Sono passate cinque settimane dal mio arrivo a Napoli. Cinque settimane di emergenza.

Appena ricevuto l’incarico di guidare l’Asia, l’azienda di raccolta dei rifiuti, un napoletano mi ha detto: “Raphael, come nel film ‘Benvenuti al Sud’ piangerai due volte: adesso che arrivi a Napoli e poi quando te ne andrai!”. Scherzando ma contemplando la gravità dei problemi da risolvere gli ho risposto: “Basta che non pianga tutti i giorni!” Invece in città si inizia anche a sorridere: molti abitanti di Napoli si sono infatti attivati, prendendosi cura di vie, piazze e giardini della città.

Da cittadino credo che sia una svolta, che genera una forza scardinante: i cittadini aiutano e in alcuni casi si sostituiscono alle istituzioni invocando (pretendendo) la massima attenzione e la totale trasparenza nella gestione dei beni comuni. I cittadini ricoprono perciò anche il ruolo di sorveglianti degli amministratori pubblici (e in questo caso si sostituiscono ai media) in nome di comportamenti efficienti, etici e corretti. Tante mobilitazioni di gruppi informali come i Friarielli Ribelli e i CleaNap, di cui vi invito a diventare fan su Facebook per essere informati sulle prossime iniziative. Centinaia di napoletani, di ogni età e appartenenti a tutti i quartieri, che puliscono e abbelliscono alcune zone della città lanciando un chiaro e forte messaggio alla cittadinanza e, ovviamente, alle istituzioni.

Quando ho potuto mi sono unito a loro. E così hanno fatto gli operatori di Asia ai quali chiedo costantemente di coordinarsi con gli organizzatori di questi gruppi per collaborare e rendere più incisivo ed efficace ogni intervento. D’altra parte, che la causa dell’emergenza rifiuti non sia da imputare – come purtroppo si pensa altrove in Italia – ai napoletani, a me è chiaro da tempo. E i dati di cui dispongo lo dimostrano: la raccolta differenziata porta a porta, nelle zone in cui è stata attivata, è svolta correttamente dal 70% delle persone (con rilievi di oltre il 90%) e in quei quartieri ha una media del 65%: per approfondimenti consiglio il sito Asianapoli.it. Perciò se le persone sono messe nelle condizioni di contribuire al servizio lo fanno nel migliore dei modi, aiutando e aiutandosi a migliorare. Non parliamo di Posillipo o del Vomero, ma tra gli altri, di porzioni di quartieri anche periferici (e in alcuni casi problematici) quali Scampia, Ponticelli, Chiaiano, Bagnoli, Colli Aminei.

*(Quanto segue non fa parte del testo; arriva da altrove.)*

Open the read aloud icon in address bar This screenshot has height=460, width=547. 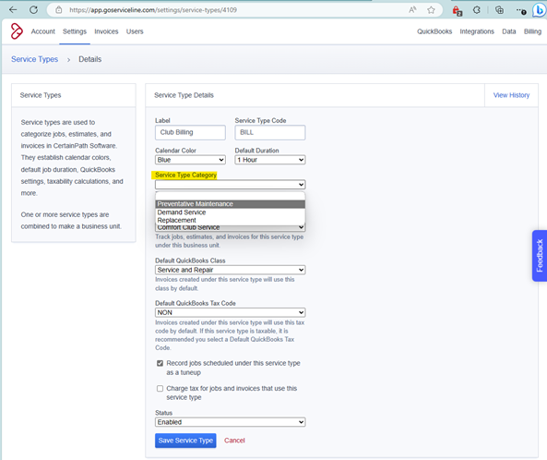click(412, 10)
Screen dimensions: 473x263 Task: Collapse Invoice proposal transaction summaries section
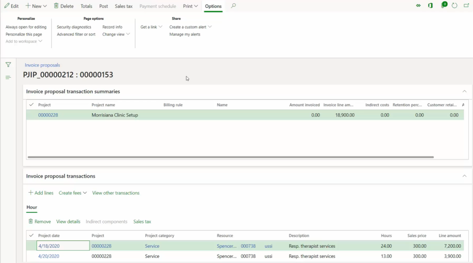464,92
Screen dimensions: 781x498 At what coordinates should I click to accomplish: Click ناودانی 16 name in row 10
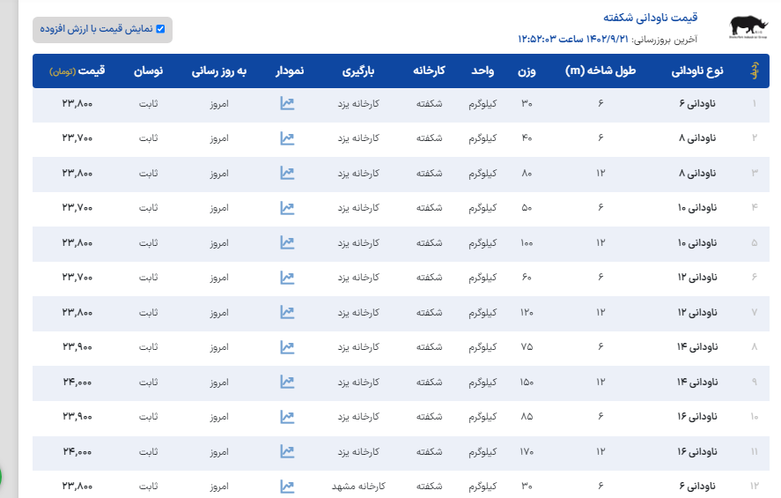(x=700, y=416)
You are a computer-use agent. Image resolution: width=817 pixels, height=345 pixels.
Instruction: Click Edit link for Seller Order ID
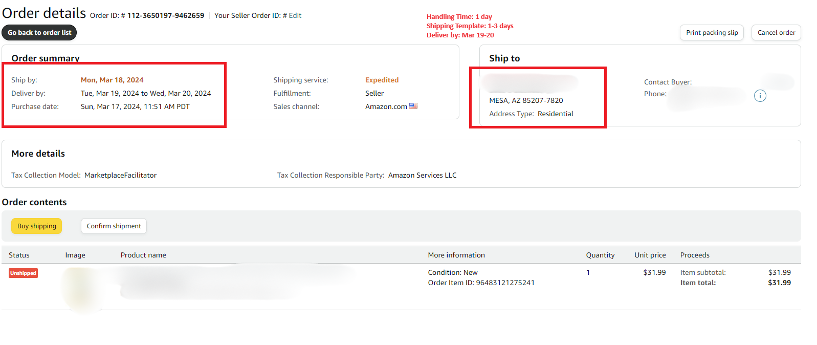tap(295, 16)
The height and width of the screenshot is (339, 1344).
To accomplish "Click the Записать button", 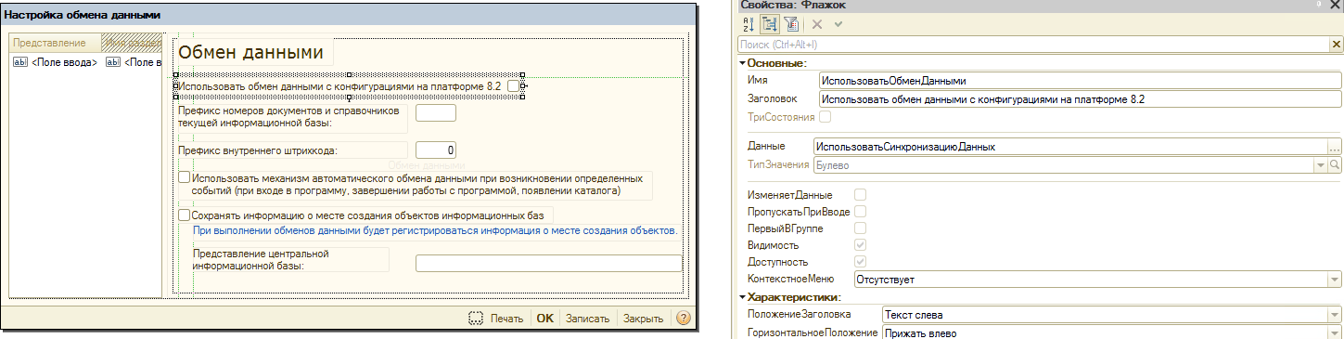I will [x=587, y=319].
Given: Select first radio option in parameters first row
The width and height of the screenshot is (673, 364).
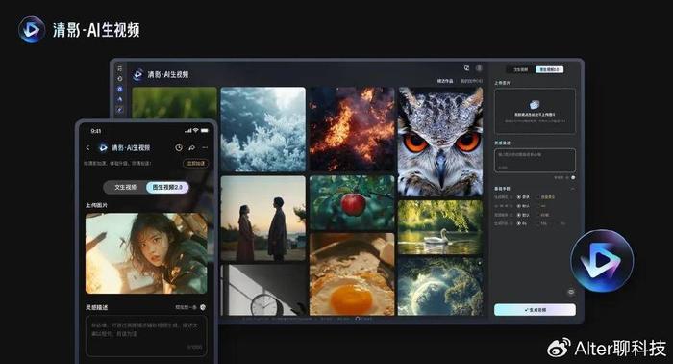Looking at the screenshot, I should coord(519,196).
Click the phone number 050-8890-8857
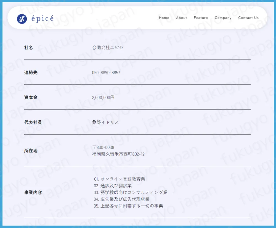Screen dimensions: 276x228 click(106, 73)
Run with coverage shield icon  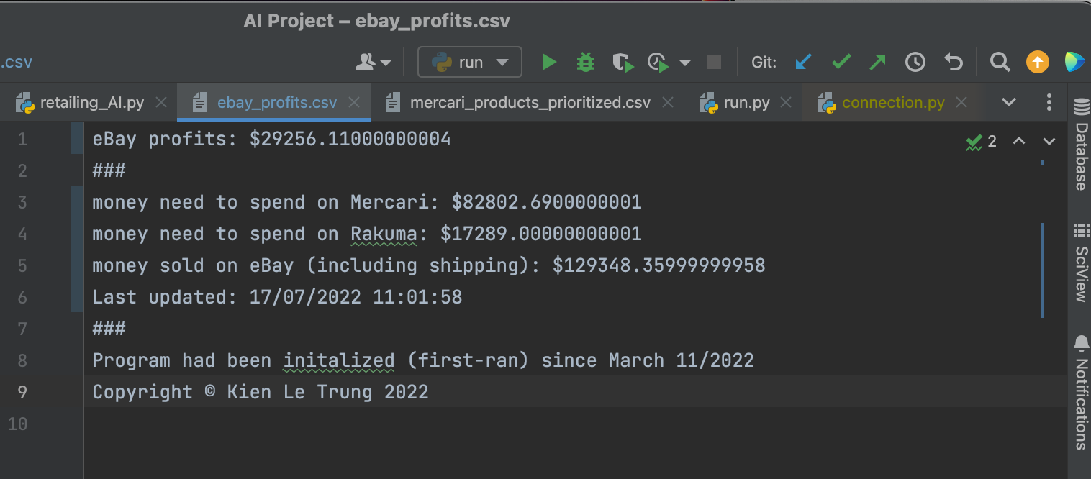[x=623, y=63]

Tra i cittadini meritevoli voglio citare molti lavoratori di Asia, che operano su tre turni e in condizioni di difficoltà, purtroppo tra lo scetticismo e le lamentele di alcuni cittadini (di cui comprendo la “scottatura”, dopo anni di disagio). Oggi credo che soltanto la cooperazione tra i napoletani e le istituzioni possa accelerare la definitiva uscita dalla crisi in cui Napoli è piombata negli anni ’90 (proprio così: l’emergenza esiste da vent’anni!). Tale collaborazione sarà la chiave per raggiungere da settembre altri 200mila cittadini con la raccolta porta a porta e per attivare azioni di sensibilizzazione e diffusione delle pratiche migliori.

Come tanti che mi conoscono ormai sanno, sono un convinto sostenitore delle mobilitazioni dal basso. Cito a tale proposito il movimento dei Signori Rossi, presente anche su Facebook, che mi vede protagonista insieme a migliaia di altri cittadini per la diffusione dell’etica nella pubblica amministrazione, e che si fonda, appunto, sulla partecipazione collaborativa dei cittadini. Farò di tutto, a Napoli, per facilitare lo scorrere di energie collaborative di tutti.

Non approfondisco adesso le soluzioni tecniche al problema rifiuti perché sono già pubbliche e fanno parte del programma elettorale di de Magistris: avrò modo di ritornarci in futuro, scrivo oggi per raccontare di questo mio primo mese di lavoro a Napoli. Parafrasando una canzone molto cara ai napoletani – Napul’è (ancora) na carta spuorca, ma qualcuno senne ‘mporta – ringrazio i tantissimi cittadini che si sono attivati in questo percorso di rinascita. E gli italiani che ne diffonderanno l’esempio.